Aim of the exercise: Some entries follow. Reproduce exactly the lines starting at the one with "Where should I click to: Clear" and stopping after the one with "This screenshot has height=777, width=1536.".

[Extracted records]
[Start of section]

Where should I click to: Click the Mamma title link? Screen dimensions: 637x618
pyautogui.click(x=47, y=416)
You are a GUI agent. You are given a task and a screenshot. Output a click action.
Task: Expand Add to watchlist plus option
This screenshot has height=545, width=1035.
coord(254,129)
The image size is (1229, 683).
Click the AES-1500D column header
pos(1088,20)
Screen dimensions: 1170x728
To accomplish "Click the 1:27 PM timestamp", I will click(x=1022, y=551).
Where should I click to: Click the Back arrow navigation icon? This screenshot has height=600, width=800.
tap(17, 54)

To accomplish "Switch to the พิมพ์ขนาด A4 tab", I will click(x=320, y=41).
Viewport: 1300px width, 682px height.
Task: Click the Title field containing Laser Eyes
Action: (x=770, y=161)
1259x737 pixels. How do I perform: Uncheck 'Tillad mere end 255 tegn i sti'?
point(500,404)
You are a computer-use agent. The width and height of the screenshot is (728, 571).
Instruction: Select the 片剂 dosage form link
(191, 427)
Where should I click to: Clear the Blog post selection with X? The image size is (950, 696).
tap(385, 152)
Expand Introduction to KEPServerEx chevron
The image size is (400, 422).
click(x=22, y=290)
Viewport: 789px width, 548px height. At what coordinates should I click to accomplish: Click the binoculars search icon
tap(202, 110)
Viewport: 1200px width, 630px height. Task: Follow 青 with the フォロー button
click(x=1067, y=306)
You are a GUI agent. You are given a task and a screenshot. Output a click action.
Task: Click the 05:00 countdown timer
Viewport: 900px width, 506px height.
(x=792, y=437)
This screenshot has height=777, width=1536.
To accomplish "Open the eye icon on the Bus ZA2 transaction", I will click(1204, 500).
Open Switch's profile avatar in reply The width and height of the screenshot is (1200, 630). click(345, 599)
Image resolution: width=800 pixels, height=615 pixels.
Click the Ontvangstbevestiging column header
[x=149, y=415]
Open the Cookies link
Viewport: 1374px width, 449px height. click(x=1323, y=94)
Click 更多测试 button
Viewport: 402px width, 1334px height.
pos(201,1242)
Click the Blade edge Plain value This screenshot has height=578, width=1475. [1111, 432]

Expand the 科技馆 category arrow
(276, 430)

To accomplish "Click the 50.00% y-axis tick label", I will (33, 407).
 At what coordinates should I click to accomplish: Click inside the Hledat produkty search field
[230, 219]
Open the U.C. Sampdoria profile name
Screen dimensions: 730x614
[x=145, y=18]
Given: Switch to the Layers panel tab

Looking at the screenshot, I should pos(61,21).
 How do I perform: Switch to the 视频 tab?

[End of section]

Response below:
Where should I click to: Clear the Blog post selection with X? The image size is (950, 696).
tap(385, 152)
Expand Introduction to KEPServerEx chevron
The image size is (400, 422).
click(x=22, y=290)
Viewport: 789px width, 548px height. At what coordinates should I click to accomplish: Click the binoculars search icon
tap(202, 110)
Viewport: 1200px width, 630px height. Task: Follow 青 with the フォロー button
click(x=1067, y=306)
You are a GUI agent. You are given a task and a screenshot. Output a click action.
Task: Click the 05:00 countdown timer
Viewport: 900px width, 506px height.
(x=792, y=437)
This screenshot has height=777, width=1536.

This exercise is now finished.